I shook my head. ‘You as well, eh?’
‘Hmm?’ Diana said.
‘Nothing,’ I breathed, running a hand through my hair. ‘Shit, I never knew.’ I looked mockly serious. ‘This is something of a responsibility, Diana. I trust you haven’t had cause to regret your decision.’
‘Not at all, Prentice.’ She closed the now empty cabinet, and took off her white gloves. ‘I mean, maybe I’d have settled on astronomy anyway, without your one-man show. Whatever; it’s been fun. Cold at nights and a long way from the beach, and the air’s a bit thin ... but it’s the skies that really take your breath away.’ She nodded. ‘You should visit, come see it all some time.’
‘I’d like to,’ I said. ‘People allowed to come and look round?’
Diana folded her arms and rested her back against the display cabinet. ‘It can be arranged.’
‘There’s somebody I’d like to take there.’
Diana smirked. ‘Yeah? Somebody special? Who’s that?’
‘Oh ... friend of mine. In Canada at the moment.’
‘Ashley, huh?’
I felt myself blush. ‘Well, yeah,’ I said, trying not to grin too much.
Diana nodded, still smiling. ‘It’d be great to see you both out there. You two sort of an item these days?’
I shrugged, felt myself blush again. ‘Sort of. I hope so. I think so.’

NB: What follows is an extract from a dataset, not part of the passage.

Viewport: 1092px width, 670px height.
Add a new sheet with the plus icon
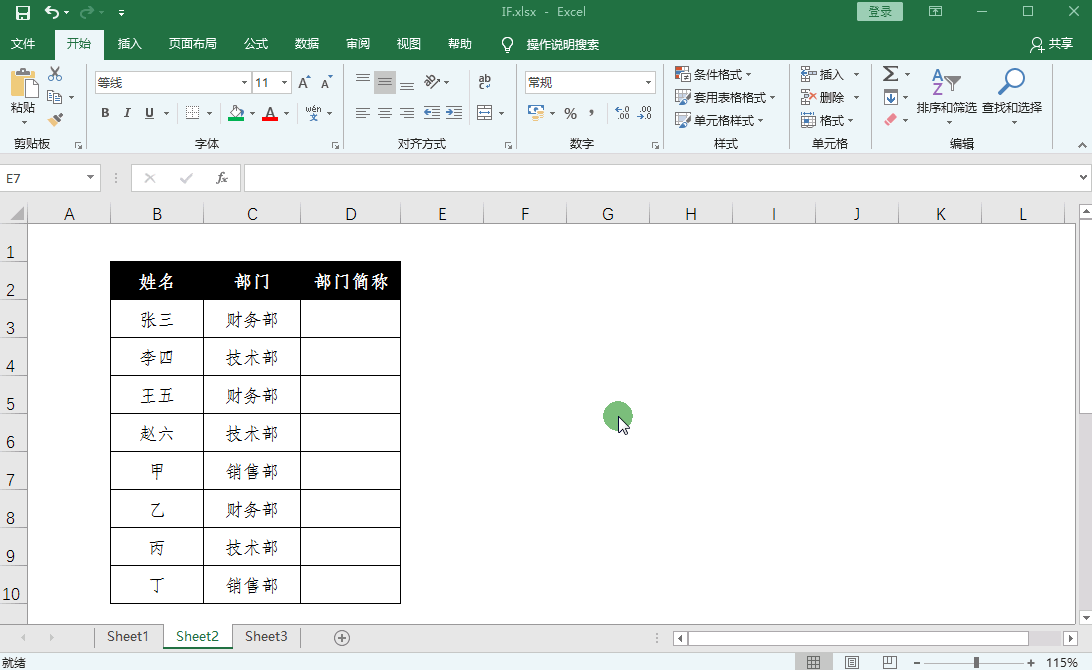342,637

Diana laughed, which was good to hear; I didn’t think she had laughed since Fergus died. ‘Yeah, I think so.’
 
 
 
Verity and Lewis brought young Kenneth to the castle that day, so that Mrs McSpadden could go all gooey over him. She did. Diana seemed equally charmed. Kenneth just slept.
Diana broke open a bottle of twenty-five-year-old Macallen, which was older than any of us (well, except Mrs McS, but she’d gone back to the kitchen by then), and an awful lot older than Kenneth.

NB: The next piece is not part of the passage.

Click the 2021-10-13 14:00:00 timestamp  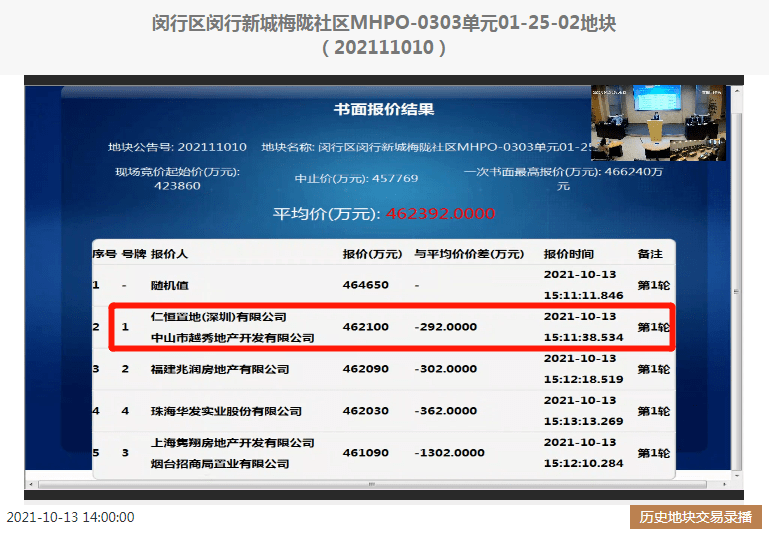tap(70, 517)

‘Let’s wet his head,’ Diana said.
‘Can we go up on the roof?’ I said. It just seemed like a good idea.
So we climbed up there, into a bright March afternoon with a keen blue sky and a smell of wood-smoke on the westerly breeze. We sat on the slates and drank our whiskies and took turns holding the baby, who was still fast asleep.
‘You having him christened?’ Diana asked Verity softly, peering down at the infant’s tiny scrunched-up face. She rocked him to and fro.
‘Well, I think mum and dad would rather he was, but I’m not bothered one way or the other. Lewis isn’t too keen, are you, my love?’
Lewis showed his teeth. ‘Over my dead body, actually.’ he said.
‘See?’ Verity said to Diana, who was smiling broadly and holding the boy close, sniffing him. She just nodded.
Verity glanced at Lewis, then said, ‘Prentice?’
‘Yo?’
‘We’d like you to be his godfather. Would you be?’ She actually looked as though she thought I might refuse. Lewis was grinning at me.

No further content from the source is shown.